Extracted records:
..........

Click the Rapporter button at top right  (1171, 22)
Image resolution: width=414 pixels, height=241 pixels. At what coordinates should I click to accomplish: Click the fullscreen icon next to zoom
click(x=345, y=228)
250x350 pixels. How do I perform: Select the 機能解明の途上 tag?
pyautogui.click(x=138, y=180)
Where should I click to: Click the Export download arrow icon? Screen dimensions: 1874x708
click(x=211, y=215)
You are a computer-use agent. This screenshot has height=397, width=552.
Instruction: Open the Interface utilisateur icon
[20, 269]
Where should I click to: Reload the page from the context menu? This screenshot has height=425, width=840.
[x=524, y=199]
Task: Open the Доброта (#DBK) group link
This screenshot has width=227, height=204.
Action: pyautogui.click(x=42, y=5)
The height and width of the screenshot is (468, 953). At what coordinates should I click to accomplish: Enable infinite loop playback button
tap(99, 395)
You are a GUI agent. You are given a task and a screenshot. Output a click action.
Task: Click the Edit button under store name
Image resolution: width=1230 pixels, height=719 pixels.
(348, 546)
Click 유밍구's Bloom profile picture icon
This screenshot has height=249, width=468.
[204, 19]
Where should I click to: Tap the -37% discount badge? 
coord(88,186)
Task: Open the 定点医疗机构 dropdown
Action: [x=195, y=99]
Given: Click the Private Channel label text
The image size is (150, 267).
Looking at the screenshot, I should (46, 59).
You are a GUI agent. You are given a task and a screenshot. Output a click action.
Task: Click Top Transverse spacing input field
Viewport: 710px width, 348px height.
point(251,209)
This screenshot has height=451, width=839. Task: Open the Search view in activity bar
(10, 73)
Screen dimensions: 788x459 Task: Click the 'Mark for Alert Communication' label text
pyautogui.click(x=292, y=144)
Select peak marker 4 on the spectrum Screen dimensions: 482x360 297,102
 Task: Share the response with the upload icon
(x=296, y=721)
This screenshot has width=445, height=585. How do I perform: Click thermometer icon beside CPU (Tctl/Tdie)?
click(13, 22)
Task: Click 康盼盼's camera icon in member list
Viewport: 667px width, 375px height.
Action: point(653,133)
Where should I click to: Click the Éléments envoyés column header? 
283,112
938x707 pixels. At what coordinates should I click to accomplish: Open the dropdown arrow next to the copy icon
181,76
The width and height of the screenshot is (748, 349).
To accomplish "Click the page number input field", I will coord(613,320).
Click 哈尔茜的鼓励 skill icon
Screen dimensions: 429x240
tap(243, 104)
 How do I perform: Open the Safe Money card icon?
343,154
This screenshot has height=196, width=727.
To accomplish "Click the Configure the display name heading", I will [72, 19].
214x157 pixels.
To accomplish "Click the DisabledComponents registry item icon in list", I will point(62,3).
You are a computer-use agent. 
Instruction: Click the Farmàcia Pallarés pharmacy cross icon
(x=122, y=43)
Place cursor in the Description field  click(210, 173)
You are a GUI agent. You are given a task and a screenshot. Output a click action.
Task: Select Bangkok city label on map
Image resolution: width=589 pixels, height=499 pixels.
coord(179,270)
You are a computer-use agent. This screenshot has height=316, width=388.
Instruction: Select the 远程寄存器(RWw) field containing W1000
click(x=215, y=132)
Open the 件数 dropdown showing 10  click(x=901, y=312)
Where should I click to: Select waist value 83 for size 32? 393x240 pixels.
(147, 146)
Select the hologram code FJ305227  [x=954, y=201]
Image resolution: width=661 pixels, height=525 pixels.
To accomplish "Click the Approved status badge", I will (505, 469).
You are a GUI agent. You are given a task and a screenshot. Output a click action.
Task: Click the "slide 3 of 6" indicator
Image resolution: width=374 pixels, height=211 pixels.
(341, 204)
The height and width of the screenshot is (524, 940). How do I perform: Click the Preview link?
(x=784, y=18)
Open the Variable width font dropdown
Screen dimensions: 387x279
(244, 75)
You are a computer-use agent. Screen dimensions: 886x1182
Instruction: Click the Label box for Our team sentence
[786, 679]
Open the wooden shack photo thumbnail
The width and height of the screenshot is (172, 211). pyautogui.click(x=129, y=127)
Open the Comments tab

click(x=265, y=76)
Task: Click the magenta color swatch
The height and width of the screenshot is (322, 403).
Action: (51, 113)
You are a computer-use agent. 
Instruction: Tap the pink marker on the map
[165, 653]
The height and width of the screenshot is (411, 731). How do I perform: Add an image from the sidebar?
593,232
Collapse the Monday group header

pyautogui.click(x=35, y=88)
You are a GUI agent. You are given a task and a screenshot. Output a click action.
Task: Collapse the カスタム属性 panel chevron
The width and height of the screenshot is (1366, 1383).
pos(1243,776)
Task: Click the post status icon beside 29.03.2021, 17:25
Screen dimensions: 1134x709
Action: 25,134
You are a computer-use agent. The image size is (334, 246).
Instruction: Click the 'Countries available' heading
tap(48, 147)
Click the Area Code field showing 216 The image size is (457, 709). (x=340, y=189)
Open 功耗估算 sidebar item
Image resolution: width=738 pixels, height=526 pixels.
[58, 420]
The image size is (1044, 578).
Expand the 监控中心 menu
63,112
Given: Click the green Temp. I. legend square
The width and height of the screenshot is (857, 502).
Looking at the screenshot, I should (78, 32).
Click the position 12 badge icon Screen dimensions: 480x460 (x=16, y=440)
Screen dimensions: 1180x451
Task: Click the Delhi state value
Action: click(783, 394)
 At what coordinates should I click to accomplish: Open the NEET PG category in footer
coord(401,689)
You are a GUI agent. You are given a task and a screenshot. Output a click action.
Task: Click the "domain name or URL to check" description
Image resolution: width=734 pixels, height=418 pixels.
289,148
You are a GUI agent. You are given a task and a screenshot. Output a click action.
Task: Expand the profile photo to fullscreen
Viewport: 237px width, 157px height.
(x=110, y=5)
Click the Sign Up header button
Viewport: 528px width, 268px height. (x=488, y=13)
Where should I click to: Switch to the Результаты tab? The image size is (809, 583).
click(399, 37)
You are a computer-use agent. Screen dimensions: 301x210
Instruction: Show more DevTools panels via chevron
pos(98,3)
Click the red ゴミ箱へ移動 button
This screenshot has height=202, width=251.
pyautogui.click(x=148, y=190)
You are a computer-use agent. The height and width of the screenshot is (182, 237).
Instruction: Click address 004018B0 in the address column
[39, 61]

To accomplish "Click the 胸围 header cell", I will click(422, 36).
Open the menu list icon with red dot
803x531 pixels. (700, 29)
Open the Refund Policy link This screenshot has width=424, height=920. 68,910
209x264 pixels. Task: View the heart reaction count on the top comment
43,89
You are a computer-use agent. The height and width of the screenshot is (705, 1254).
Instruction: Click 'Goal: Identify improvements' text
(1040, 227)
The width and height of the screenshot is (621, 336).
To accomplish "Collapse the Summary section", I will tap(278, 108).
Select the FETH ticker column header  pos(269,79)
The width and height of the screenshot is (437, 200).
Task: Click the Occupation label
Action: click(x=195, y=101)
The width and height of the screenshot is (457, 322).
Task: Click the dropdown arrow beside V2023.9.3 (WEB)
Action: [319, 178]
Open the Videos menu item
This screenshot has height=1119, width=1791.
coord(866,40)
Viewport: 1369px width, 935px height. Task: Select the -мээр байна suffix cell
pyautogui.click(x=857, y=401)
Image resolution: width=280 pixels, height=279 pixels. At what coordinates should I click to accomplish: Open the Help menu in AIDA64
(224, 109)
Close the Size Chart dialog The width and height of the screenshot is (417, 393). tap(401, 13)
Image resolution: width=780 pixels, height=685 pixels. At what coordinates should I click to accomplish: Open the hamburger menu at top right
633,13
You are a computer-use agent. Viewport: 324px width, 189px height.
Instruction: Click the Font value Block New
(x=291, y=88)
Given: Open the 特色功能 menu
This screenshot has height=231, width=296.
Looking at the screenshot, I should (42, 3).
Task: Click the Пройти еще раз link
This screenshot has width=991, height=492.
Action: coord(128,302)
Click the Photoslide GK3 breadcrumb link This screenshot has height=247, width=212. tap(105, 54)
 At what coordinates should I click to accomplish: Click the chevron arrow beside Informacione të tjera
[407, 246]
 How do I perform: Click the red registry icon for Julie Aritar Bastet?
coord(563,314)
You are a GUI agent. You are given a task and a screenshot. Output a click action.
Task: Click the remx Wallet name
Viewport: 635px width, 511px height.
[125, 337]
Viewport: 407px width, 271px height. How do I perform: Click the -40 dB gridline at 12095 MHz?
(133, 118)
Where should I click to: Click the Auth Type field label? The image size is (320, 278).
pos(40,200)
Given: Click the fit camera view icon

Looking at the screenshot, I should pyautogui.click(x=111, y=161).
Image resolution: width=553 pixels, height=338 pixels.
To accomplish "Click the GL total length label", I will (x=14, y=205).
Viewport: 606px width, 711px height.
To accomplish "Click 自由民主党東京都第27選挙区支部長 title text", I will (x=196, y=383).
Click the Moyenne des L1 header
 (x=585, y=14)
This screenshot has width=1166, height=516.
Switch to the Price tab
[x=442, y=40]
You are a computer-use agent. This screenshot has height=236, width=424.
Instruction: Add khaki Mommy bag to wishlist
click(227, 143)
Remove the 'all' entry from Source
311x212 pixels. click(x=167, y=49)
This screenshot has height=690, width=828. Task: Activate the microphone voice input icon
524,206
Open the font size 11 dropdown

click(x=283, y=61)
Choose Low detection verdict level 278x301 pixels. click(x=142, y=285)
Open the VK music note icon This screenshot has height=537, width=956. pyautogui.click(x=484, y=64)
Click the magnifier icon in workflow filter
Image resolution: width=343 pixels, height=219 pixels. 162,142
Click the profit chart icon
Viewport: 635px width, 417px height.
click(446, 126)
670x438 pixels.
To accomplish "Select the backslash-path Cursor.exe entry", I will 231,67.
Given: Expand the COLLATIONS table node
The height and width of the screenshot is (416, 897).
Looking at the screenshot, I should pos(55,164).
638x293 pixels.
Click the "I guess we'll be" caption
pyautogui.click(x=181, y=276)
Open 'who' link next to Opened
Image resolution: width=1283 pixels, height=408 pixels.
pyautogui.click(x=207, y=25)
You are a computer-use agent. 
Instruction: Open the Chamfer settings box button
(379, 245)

..........

**Work order:** Output, from the data above, the lines from the line with "Task: Click the magenta color swatch" to the line with "You are a computer-use agent. The image" exactly as they stand, both ends included and nothing else.

**Answer below:**
Task: Click the magenta color swatch
The height and width of the screenshot is (322, 403).
Action: (51, 113)
You are a computer-use agent. 
Instruction: Tap the pink marker on the map
[165, 653]
The height and width of the screenshot is (411, 731). How do I perform: Add an image from the sidebar?
593,232
Collapse the Monday group header

pyautogui.click(x=35, y=88)
You are a GUI agent. You are given a task and a screenshot. Output a click action.
Task: Collapse the カスタム属性 panel chevron
The width and height of the screenshot is (1366, 1383).
pos(1243,776)
Task: Click the post status icon beside 29.03.2021, 17:25
Screen dimensions: 1134x709
Action: 25,134
You are a computer-use agent. The image size is (334, 246).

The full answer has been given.